August TBR

Somehow we’re in August already! After a couple of months of making TBR lists I find myself enjoying having one more than I expected to, I don’t force myself to stick to it and something extra seems to sneak in a lot but i’m going to keep making one for now.

During school holidays I generally find I have less time to read so I’m not expecting to manage all of these this month. Maybe that means its more of a TBR wish list but I might be pleasantly surprised!

There are three things you should know about Elsie.
The first thing is that she’s my best friend.
The second is that she always knows what to say to make me feel better.
And the third thing… might take a little bit more explaining.

84-year-old Florence has fallen in her flat at Cherry Tree Home for the Elderly. As she waits to be rescued, Florence wonders if a terrible secret from her past is about to come to light; and, if the charming new resident is who he claims to be, why does he look exactly like a man who died sixty years ago?

My bookgroup’s pick for this month, I’ve seen this one about lot with its distinctive battenburg cover, looking forward to reading it at last.

Born into a family of powerful witchdoctors, Arrah yearns for magic of her own. But each year she fails to call forth her ancestral powers, while her ambitious mother watches with growing disapproval.

There’s only one thing Arrah hasn’t tried, a deadly last resort: trading years of her own life for scraps of magic. Until the Kingdom’s children begin to disappear, and Arrah is desperate to find the culprit.

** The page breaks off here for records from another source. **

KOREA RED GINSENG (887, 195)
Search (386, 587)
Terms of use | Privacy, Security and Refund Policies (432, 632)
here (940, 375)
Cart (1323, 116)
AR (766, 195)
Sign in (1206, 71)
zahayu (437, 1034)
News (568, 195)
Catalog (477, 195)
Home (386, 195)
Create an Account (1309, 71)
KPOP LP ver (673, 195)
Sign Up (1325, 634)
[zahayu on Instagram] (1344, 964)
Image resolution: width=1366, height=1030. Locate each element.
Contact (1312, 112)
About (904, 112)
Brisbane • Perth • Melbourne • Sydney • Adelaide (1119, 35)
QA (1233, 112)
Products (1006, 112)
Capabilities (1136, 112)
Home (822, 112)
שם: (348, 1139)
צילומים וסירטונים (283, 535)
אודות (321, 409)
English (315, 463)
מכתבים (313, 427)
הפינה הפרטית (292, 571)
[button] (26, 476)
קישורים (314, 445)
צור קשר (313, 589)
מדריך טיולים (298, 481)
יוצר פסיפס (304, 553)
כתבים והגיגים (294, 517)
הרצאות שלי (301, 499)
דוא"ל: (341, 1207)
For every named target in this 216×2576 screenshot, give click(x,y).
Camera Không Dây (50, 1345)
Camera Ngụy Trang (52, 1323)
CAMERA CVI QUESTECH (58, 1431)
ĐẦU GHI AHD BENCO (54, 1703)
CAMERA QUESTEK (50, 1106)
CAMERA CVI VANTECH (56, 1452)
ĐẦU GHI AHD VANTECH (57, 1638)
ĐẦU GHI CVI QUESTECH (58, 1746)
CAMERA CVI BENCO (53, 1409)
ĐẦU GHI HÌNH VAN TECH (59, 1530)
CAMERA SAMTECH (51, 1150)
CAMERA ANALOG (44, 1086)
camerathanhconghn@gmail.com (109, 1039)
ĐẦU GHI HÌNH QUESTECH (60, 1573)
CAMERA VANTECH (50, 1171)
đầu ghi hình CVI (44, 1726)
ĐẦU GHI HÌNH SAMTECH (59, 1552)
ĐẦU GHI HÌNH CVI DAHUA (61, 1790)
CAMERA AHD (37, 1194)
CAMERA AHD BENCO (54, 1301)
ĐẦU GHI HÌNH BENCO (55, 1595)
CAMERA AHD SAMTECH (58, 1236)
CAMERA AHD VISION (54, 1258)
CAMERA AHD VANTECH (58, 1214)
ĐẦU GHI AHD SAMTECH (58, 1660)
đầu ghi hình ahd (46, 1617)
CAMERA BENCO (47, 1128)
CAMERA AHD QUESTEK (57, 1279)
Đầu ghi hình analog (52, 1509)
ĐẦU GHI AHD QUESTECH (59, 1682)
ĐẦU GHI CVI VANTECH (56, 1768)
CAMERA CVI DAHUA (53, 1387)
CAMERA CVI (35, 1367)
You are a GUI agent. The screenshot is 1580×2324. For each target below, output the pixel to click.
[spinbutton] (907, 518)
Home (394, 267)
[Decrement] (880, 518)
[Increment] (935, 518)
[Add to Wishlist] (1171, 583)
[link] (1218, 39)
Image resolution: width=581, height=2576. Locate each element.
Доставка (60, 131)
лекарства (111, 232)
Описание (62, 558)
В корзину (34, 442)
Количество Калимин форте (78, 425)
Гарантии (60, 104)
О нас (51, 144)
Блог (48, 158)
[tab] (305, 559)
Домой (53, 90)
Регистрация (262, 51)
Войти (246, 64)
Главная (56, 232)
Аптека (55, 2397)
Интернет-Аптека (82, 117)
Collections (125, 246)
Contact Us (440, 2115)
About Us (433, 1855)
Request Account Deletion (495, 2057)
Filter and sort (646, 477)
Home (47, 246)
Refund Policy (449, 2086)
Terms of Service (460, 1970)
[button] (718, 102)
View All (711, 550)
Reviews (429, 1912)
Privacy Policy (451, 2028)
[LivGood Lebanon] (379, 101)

She uncovers something worse. The long-imprisoned Demon King is stirring. And if he rises, his hunger for souls will bring the world to its knees… unless Arrah pays the price for the magic to stop him.

I’ve been lucky enough to get an early e-copy of Kingdom of Souls. It sounds amazing, I’ll definitely be trying to find time for it.

A series of apparently random murders draws amiable, old-school Detective Mick Matlock into a world of sex, politics, reality TV and a bewildering kaleidoscope of opposing identity groups. Lost in a blizzard of hashtags, his already complex investigation is further impeded by the fact that he simply doesn’t ‘get’ a single thing about anything anymore.

Meanwhile, each day another public figure confesses to having ‘misspoken’ and prostrates themselves before the judgement of Twitter. Begging for forgiveness, assuring the public “that is not who I am”.

But if nobody is who they are anymore – then who are we?

I’ve loved many of Ben Elton’s previous books and this one sounds like it’s very on topic at the moment. Hoping it lives up to his back catalogue.